● Document extract
· · · · ·

Pay Per Click (PPC) ads are another popular form of advertising online. Google Adwords is the most popular PPC service offering businesses the chance to advertise to a highly targeted group of people who are searching for related products or services online using the Google search engine or who are browsing websites that display Google ads on them.
Businesses can create a text-based ad with a title, description and link to their website or they can create a media based ad containing an image or animated graphic. They can set a daily budget, target a specific group of people and target specific phrases that they want their ad displayed for.
In the case of a UK chocolate business, that business can set a budget of £10/day targetting individuals based only in the UK over the aged of 18 who are searching for phrases like ‘chocolate hampers’ or ‘chocolate bars’. Every time somebody clicks on the ad and visits the website, the business is charged a small fee (which can range from a couple of pence to a couple of pounds).
Search Engine Optimisation
Search Engine Optimisation (SEO) is the process of making changes to a website and its content to help it perform better in search engine results pages for certain keywords and phrases. Backlinks from other websites, clear navigation, sitemaps, original content and accurate titles / descriptions on all pages help to bump a website up the pecking order in search engines but there are many other complex criteria that can make a difference. Investing in an SEO expert or company to help ensure the website is fully optimised and adhering to SEO best practices would be a common business strategy. Many businesses pay SEO companies monthly fees for them to generate backlinks and carry out regular SEO maintenance work.
All e-Commerce businesses should be taking advantage of social media. It’s where customers are most likely to talk about a business and it’s important that if the business is being talked about, that (a) they’re aware of what’s being said (b) they’re able to respond.
Competitions designed to increase interaction with customers and potential customers also helps to generate free publicity. A chocolate business for example could ask their followers or fans on twitter and facebook what their favourite flavour of chocolate is.. out of everyone who responds, one person picked at random will get a free box of chocolates of their choice. This doesn’t cost the business much (they could even use this method to shift older stock or stock that is nearing it’s sell-by date) but it rewards customers, helps promote the business to new customers and keeps everyone engaged with the business on social media.

· · · · ·

● Prompt 1
Decide whether each statement below agrees with the online advertising text. Answer yes or no for each, and quote the words from the text that settle it.
(a) In the chocolate business example, the business is charged each time someone clicks the ad and visits the website.
(b) Google Adwords is described as the only PPC service.
(c) Many businesses pay SEO companies yearly fees.
● Prompt 2
Retype part of the online advertising text word for word, starting at "Businesses can create" and ending after "couple of pounds).".

● Material supplied
· · · · ·

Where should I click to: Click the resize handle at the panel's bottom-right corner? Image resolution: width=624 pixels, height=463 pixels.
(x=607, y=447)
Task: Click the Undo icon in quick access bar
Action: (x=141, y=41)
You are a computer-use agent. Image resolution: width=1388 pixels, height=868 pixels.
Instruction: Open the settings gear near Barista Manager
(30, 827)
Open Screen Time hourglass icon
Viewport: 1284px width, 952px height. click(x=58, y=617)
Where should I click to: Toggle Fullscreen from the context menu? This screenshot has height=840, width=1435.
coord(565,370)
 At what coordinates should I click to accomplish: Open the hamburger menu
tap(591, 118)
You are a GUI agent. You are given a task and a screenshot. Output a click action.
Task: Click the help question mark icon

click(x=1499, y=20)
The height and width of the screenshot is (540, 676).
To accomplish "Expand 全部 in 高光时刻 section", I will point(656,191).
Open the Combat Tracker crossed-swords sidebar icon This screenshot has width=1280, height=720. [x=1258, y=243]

· · · · ·

● Full answer 1
(a) Yes: "Every time somebody clicks on the ad and visits the website, the business is charged a small fee"
(b) No: "Google Adwords is the most popular PPC service"
(c) No: "Many businesses pay SEO companies monthly fees"

● Full answer 2
Businesses can create a text-based ad with a title, description and link to their website or they can create a media based ad containing an image or animated graphic. They can set a daily budget, target a specific group of people and target specific phrases that they want their ad displayed for.
In the case of a UK chocolate business, that business can set a budget of £10/day targetting individuals based only in the UK over the aged of 18 who are searching for phrases like ‘chocolate hampers’ or ‘chocolate bars’. Every time somebody clicks on the ad and visits the website, the business is charged a small fee (which can range from a couple of pence to a couple of pounds).